The person sitting at their kitchen table at midnight, running their situation through a chatbot, deserves to know what that tool can and cannot do before they find out the hard way.
AI is quickly becoming a go-to tool for legal information. But do you really want to count on it to help you solve the problems and challenges that come when your marriage ends?
A recent survey found that 65% of respondents have used AI for some legal guidance, reflecting a broader shift toward self-service tools across industries. That shift is happening alongside a broader gap in access to legal services. According to the Legal Services Corporation, 92% of low-income Americans receive inadequate or no legal help for civil legal issues. As a result, more individuals are turning to self-service tools, including AI platforms, to navigate complex legal processes on their own.
Divorce is one of the most common areas where this trend is playing out. Data from the Centers for Disease Control and Prevention shows that more than 600,000 divorces occur annually in the U.S.
Where AI is gaining traction
AI tools are already being used across the legal space for tasks such as summarizing laws, generating documents, and answering basic legal questions. For individuals handling relatively straightforward situations, such as an uncontested divorce with limited assets, these tools can provide a useful starting point.
Where complexity increases
Divorce cases often involve variables that no algorithm is built to anticipate.
State law is one of the most significant. Rules governing property division, spousal support, and custody arrangements vary widely from state to state — and within those rules, outcomes frequently turn on specific facts rather than fixed formulas. A couple in Texas dividing community property operates under an entirely different legal framework than one in New York, which is not a community property state, like most states in the U.S., where courts weigh a longer list of equitable factors. An AI tool trained on general legal information may not flag those distinctions, particularly when users phrase questions broadly or leave out details they do not know are relevant. It is very difficult to ask a question when you are not familiar with even the information needed to ask the questions. The AI apparatus will not be able to answer questions without correct input.
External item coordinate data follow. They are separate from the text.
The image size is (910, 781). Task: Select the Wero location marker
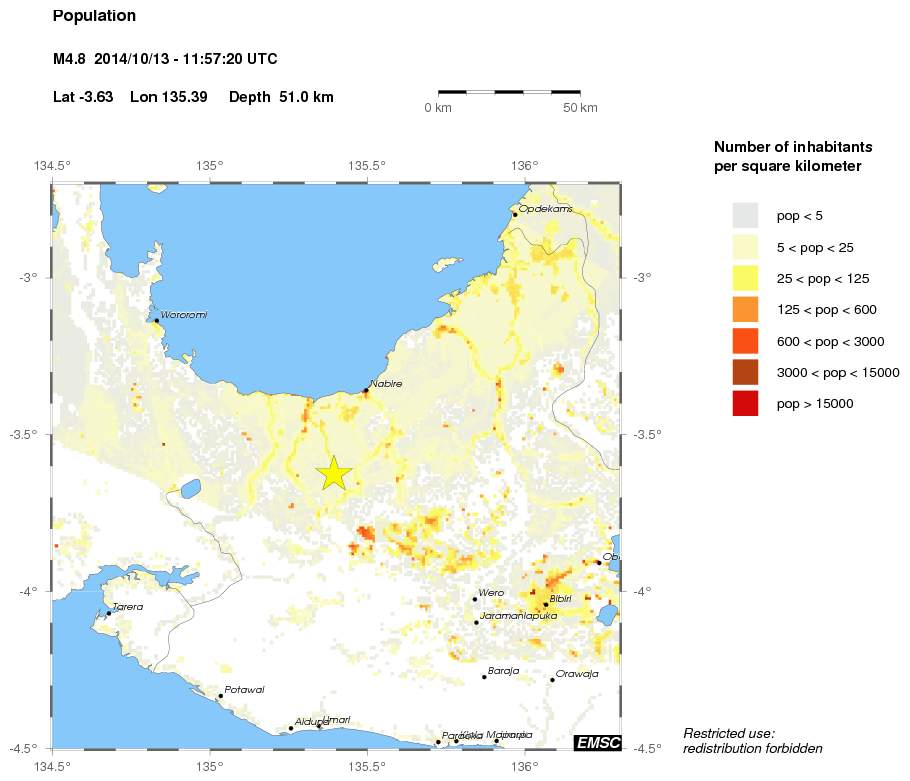click(474, 599)
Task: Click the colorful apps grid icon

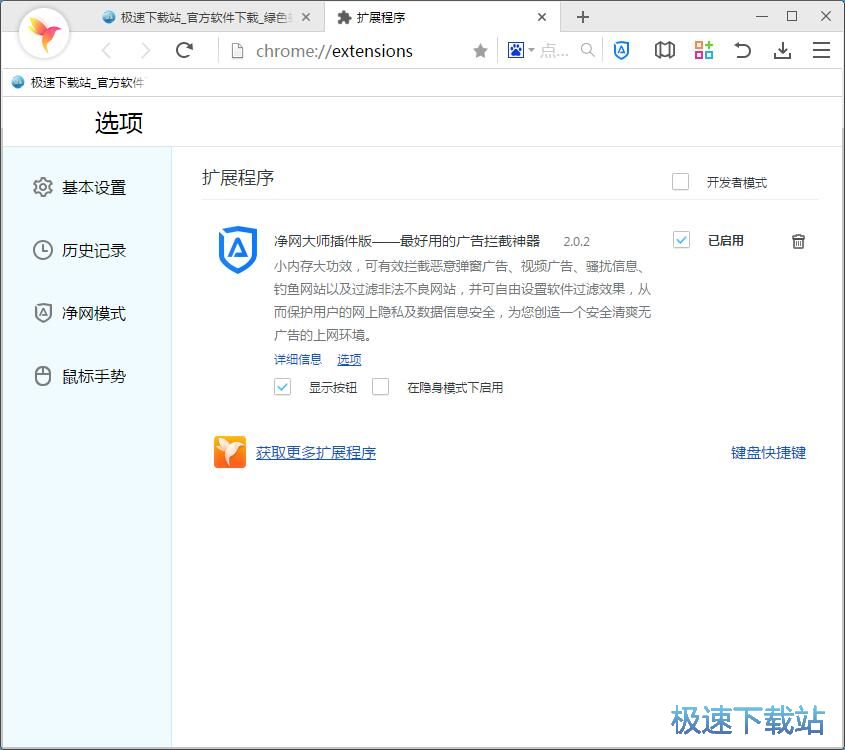Action: (703, 51)
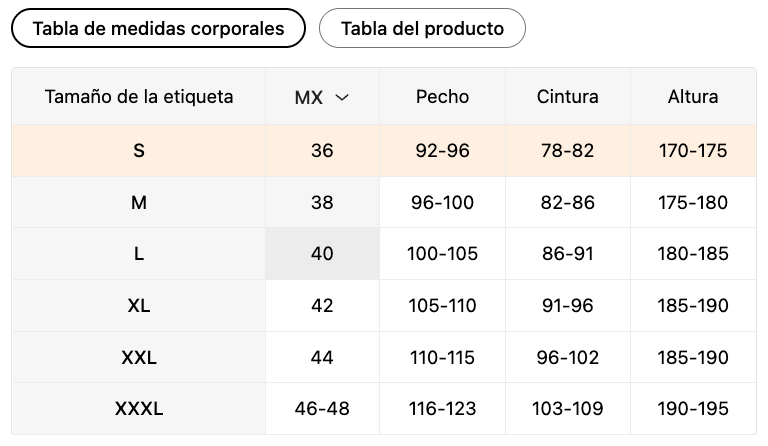This screenshot has width=768, height=446.
Task: Click the 92-96 chest measurement cell
Action: click(442, 151)
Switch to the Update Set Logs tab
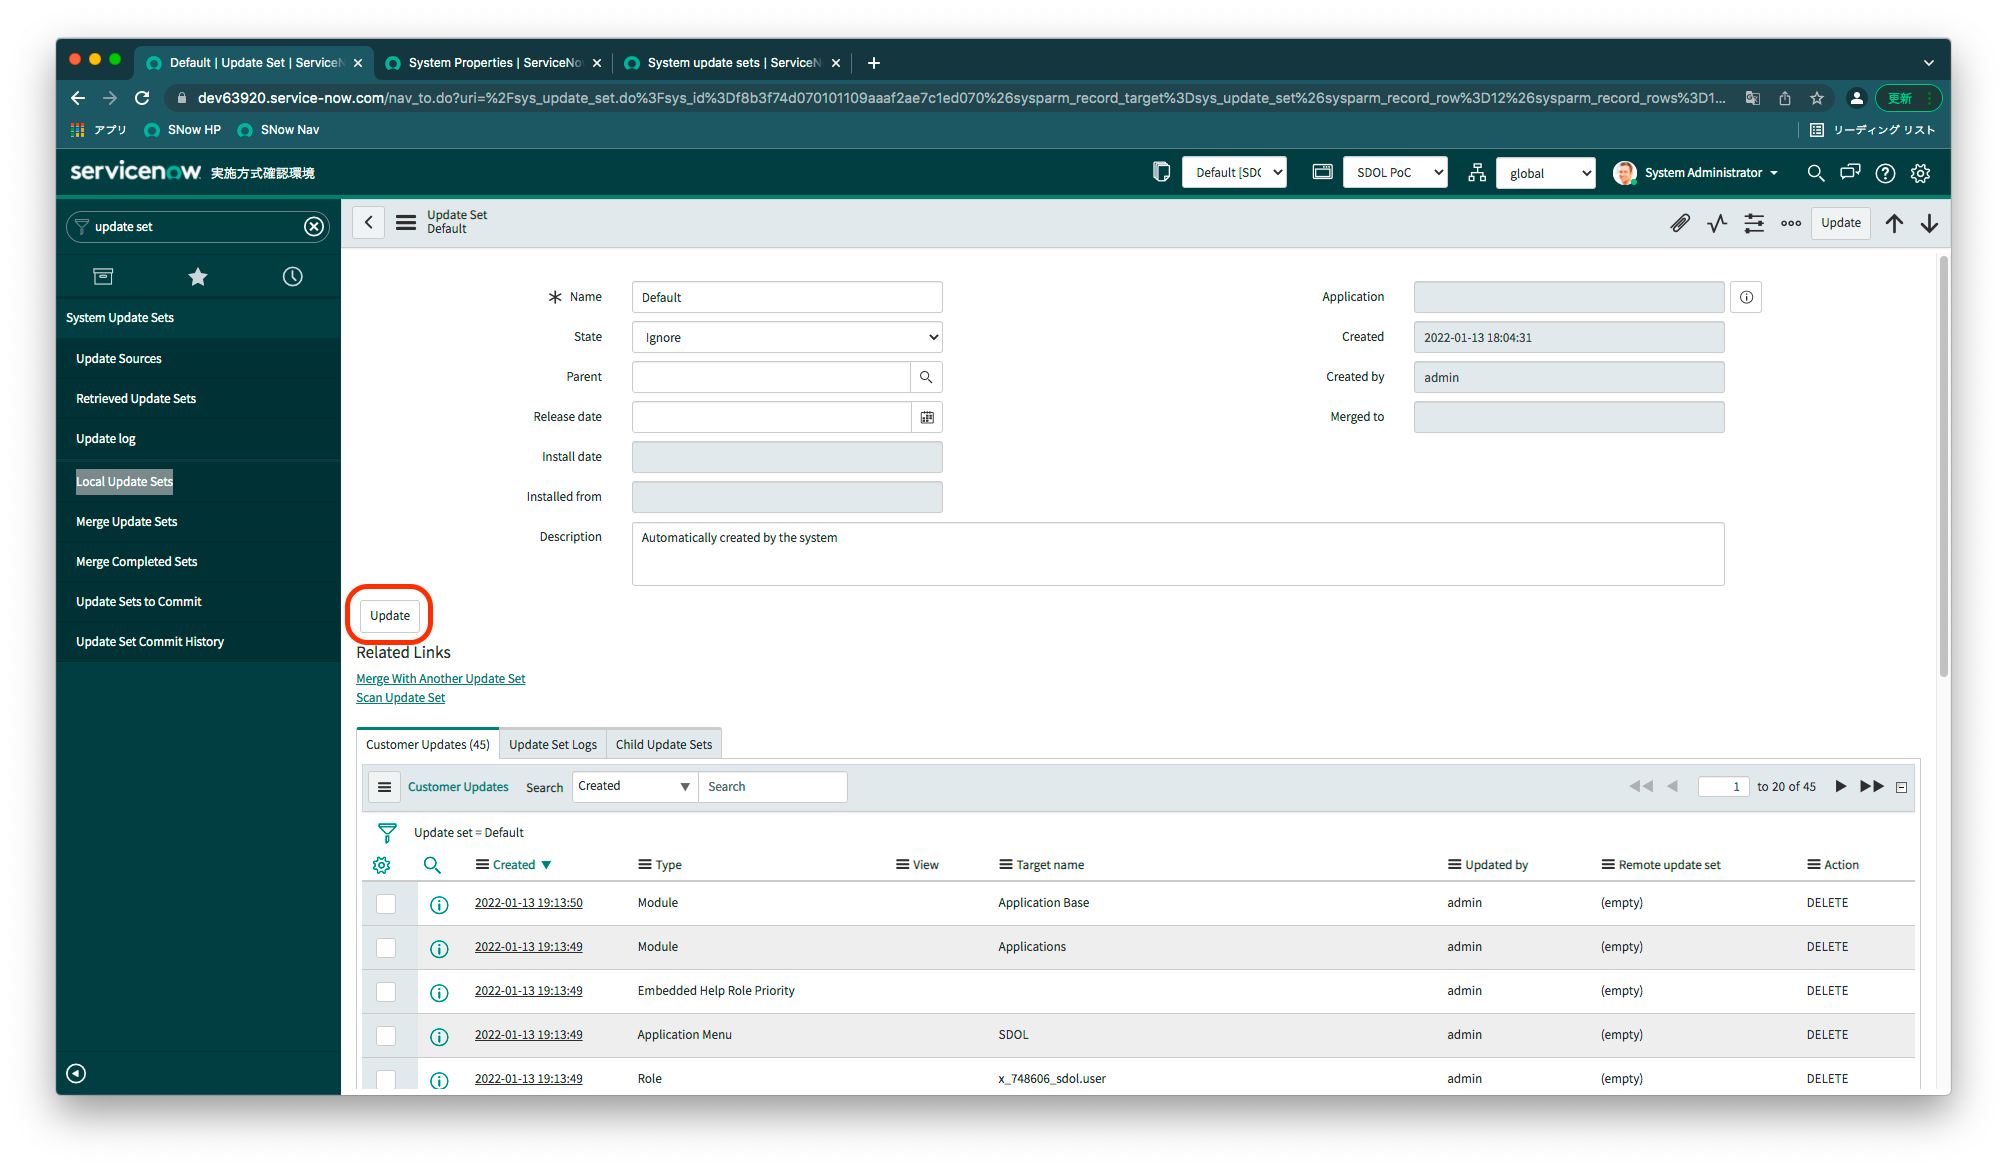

Financial complexity compounds the problem. Divorce proceedings regularly involve contested asset division, retirement accounts, business valuations, and disputes over income — none of which can be resolved by generating a fill in the blank document. These issues require detailed review of financial records, an understanding of tax implications, and often the involvement of forensic accountants or financial advisors. A chatbot can explain what equitable distribution means. It cannot tell you whether your spouse’s business valuation is accurate. It also cannot tell you how to apply the law and the various outcomes that could occur in Court. The law is not a cookie cutter area—there are wide variations in outcome depending on a number of factors—many intangible.
The limits of automation in legal proceedings
Even as AI becomes more advanced, its role in legal proceedings remains limited. Divorce cases that involve disputes over custody, support, or assets may require court involvement, where outcomes depend on procedural rules, evidentiary standards, and real-time decision-making.
A case involving contested custody or complex finances may require hearings, negotiations, and procedural steps that are difficult to navigate without guidance.
In those situations, individuals navigating the system alone may face challenges understanding deadlines, filing requirements, or courtroom expectations. AI can provide general guidance, but it does not participate in proceedings or adapt to changing legal dynamics. Al cannot go to Court with you and present your case.
Perhaps the most significant limit of AI in divorce is one that rarely gets discussed: most cases never go to trial. They are resolved through negotiation, and what determines the outcome is rarely the law itself. It is leverage — who has it, who understands it, and who knows how to use it.

Negotiating a divorce agreement requires reading the other side, knowing when to push and when to concede, and understanding which issues matter most to your specific situation. It requires someone who can sit across a table and adapt in real time. An AI can outline what a typical custody arrangement looks like. It cannot tell you that agreeing to a slightly lower support figure now might be worth more in long-term flexibility, or that the way an asset is titled could affect what you are actually able to collect. Those judgments live in experience and context, neither of which an algorithm can replicate.
The bottom line
Divorce and custody are not form-completion exercises. A legal proceeding with financial consequences that can follow someone for decades — and frequently happens at the most destabilizing moment of a person’s life — is one of the most critical events in a person’s life. The person sitting at their kitchen table at midnight, running their situation through a chatbot, deserves to know what that tool can and cannot do before they find out the hard way.